## REQUIRED ACTION
Copy out, unchanged, the entries below from the "This screenshot has" line to the final line. Omit pictures.

## THE RECORDS

*****

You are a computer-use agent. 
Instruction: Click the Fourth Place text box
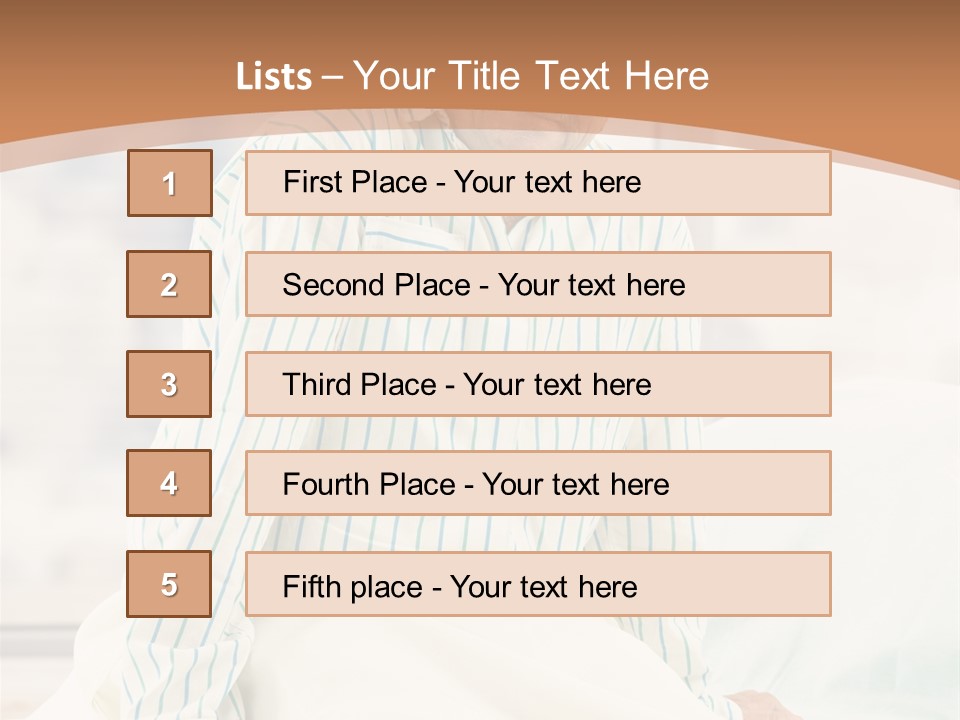coord(538,484)
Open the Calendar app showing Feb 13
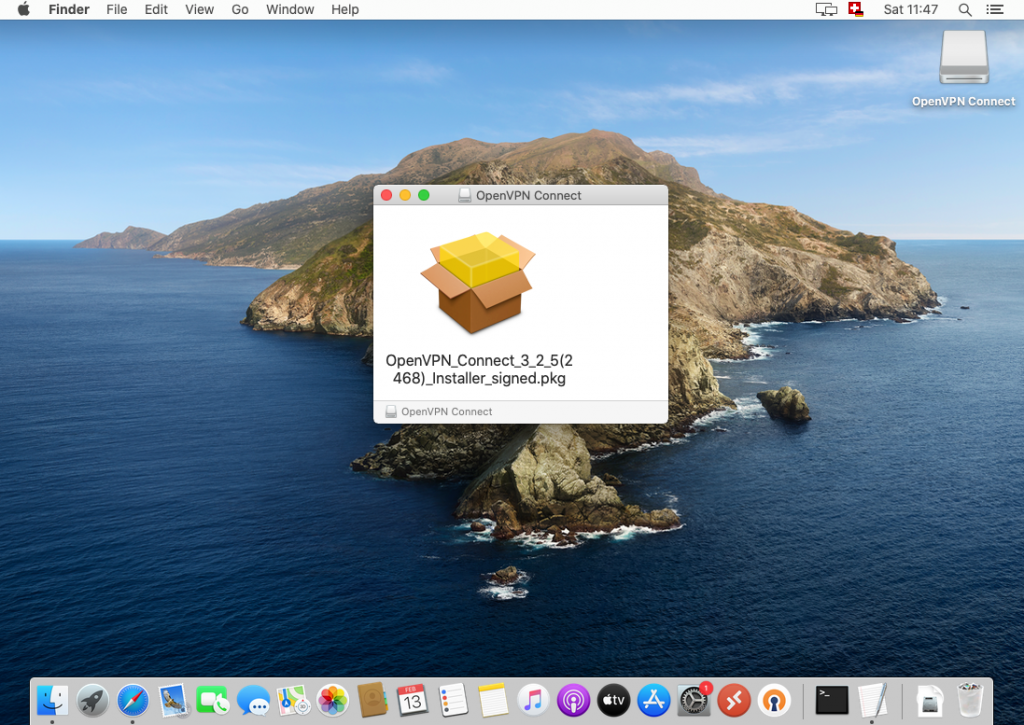The width and height of the screenshot is (1024, 725). 413,700
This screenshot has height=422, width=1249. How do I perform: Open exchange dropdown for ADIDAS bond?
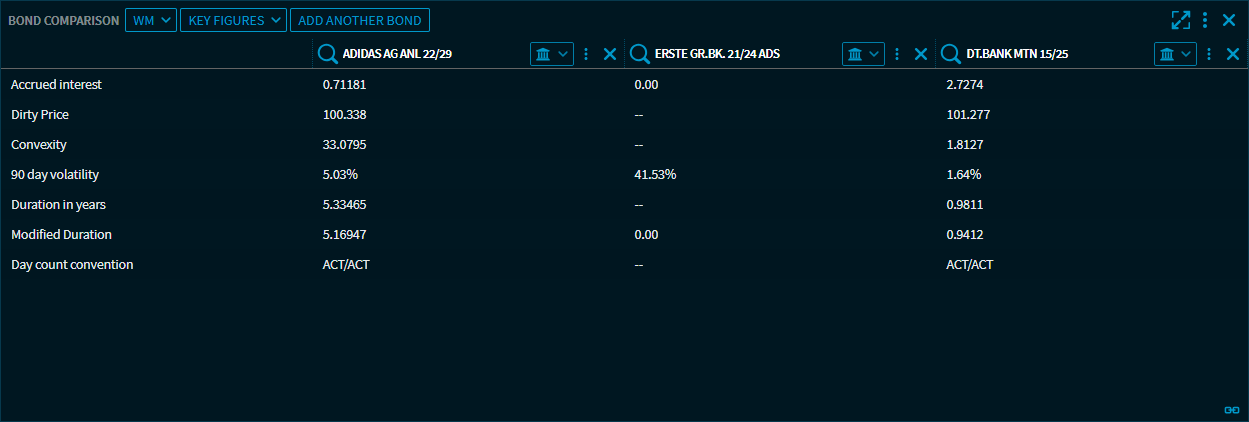coord(552,54)
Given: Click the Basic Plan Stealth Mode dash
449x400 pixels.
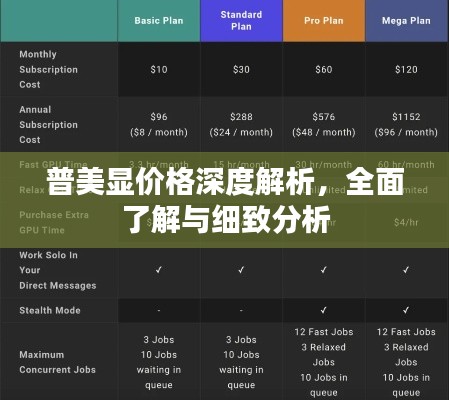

*****

## SOLUTION FOR THIS TASK
This screenshot has height=422, width=1249. How do I perform: Open exchange dropdown for ADIDAS bond?
coord(552,54)
Given: Click the Basic Plan Stealth Mode dash
449x400 pixels.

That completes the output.